Trois mois plus tard, nous avions choisi ensemble un local dans le treizième arrondissement. Il était situé dans une rue qui donnait sur l’avenue de Choisy, coincé entre un Frères Tang et un restaurant de nouilles. Tu m’avais présenté tes amis, Ammar et Rachel.
Rachel était une robuste rousse avec des cheveux en flammes, des yeux gris-verts pétillants. Elle était pleine de vie et ne communiquait que sur le mode de la plaisanterie, ce qui était parfois fatiguant. Ammar quant à lui, grand brun timide, ne bavardait jamais inutilement. Le courant est tout de suite passé entre nous.
Le local ne m’avait pas coûté une fortune car en réalité, il était en ruine. C’était le hangar d’un vieux monsieur qui s’en servait pour entretenir un bateau. Il venait de décéder. Ses héritiers étaient pressés de le vendre et de se partager les miettes qu’ils allaient en récolter. Je l’avais mis à mon nom.
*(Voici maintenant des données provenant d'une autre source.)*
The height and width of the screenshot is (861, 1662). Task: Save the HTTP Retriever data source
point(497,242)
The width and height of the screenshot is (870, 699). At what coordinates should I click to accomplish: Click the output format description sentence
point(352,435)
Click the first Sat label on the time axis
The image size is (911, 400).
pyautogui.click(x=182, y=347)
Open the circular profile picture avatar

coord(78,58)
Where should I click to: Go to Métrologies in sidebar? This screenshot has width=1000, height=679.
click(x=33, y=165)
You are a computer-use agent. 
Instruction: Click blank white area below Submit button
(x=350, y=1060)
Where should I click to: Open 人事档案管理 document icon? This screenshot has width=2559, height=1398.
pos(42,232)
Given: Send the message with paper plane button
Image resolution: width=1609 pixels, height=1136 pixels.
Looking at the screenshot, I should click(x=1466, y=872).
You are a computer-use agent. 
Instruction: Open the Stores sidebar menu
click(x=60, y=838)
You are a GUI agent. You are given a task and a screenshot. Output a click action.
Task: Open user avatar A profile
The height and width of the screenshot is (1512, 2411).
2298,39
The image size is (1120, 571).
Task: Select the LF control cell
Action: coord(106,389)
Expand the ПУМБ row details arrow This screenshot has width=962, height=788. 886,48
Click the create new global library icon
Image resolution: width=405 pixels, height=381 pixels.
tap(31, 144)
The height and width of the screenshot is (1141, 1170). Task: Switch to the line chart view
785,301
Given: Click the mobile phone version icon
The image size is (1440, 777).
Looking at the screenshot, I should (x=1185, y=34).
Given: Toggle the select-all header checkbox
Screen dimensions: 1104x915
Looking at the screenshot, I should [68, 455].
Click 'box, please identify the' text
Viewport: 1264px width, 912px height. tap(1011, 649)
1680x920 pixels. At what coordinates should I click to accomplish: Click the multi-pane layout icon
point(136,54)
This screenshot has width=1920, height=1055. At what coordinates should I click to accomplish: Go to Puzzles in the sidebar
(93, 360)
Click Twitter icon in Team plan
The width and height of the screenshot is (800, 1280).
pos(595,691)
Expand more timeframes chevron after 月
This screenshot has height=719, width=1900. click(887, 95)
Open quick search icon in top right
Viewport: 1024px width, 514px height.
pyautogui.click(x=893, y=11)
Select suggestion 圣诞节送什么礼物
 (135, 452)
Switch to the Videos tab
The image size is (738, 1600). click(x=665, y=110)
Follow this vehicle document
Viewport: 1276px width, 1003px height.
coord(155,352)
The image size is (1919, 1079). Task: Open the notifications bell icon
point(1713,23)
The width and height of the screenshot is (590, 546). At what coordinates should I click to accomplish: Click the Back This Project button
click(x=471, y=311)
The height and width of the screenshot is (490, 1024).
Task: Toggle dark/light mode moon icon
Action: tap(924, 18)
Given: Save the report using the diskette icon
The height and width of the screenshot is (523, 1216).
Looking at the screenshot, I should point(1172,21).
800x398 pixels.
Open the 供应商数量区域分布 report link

D’après mon conseiller financier, c’était un bon placement car le quartier prenait de la valeur, notamment grâce au projet de train qui devait y passer afin de desservir la nouvelle Bibliothèque de France.
Avec l’aide de tes amis qui étaient rapidement devenus aussi les miens, nous avons gratté les murs, rebouché les trous, installé un carrelage, remplacé les portes, repeint, mis une façade en verre, acheté des meubles, disposé des fleurs artificielles, jeté au sol des tapis, accroché des tableaux, incorporé un système d’aération, créé des séparations. On s’était farci de la paperasse pour nous enregistrer, écrire les conventions, ouvrir un compte.
Mais au moins ces papiers nous forçaient à nous asseoir côte à côte, toi et moi, penchés sur les pointillés à remplir. Nos têtes se touchant. Nos épaules appuyées l’une contre l’autre. Les odeurs de nos corps s’entrelaçant dans une mystérieuse alchimie.
Mais ça s’arrêtait là. J’avais peur de te mettre une main sur la cuisse et de recevoir une claque. Tu étais ce genre de fille. Il ne suffisait pas de t’aider à réaliser ton rêve pour te faire succomber. Tout cela n’avait rien à voir avec toi ou moi. En me proposant de travailler avec toi, tu n’avais d’autres projets que celui d’aider les Sans. Peut-être te méfiais-tu de moi, car un jour, alors que nous venions de finir une formalité, tu m’as demandé de m’asseoir sur la chaise en face de ton bureau. Tu m’as demandé sur un ton très formel, comme si tu me faisais passer un entretien d’embauche, la raison exacte pour laquelle je m’étais fait renvoyer de la fac.
−De quoi au juste étais-tu accusé ?
Je savais qu’un jour ou l’autre, tu allais revenir sur ce sujet :
−J’ai eu une relation avec une étudiante.
Tu m’as observé, en silence, comme si tu attendais la suite.
−Donc ce n’était pas une fausse accusation.
J’ai réfléchi :
−Pas tout à fait.
−Ce n’est pas très éthique, notamment car ça peut engendrer du favoritisme au niveau de la notation des contrôles continus, ou à l’inverse, exercer une pression sur l’étudiante qui aurait peur d’être saquée au cas où elle voudrait mettre un terme à la relation. C’est une forme d’abus de pouvoir.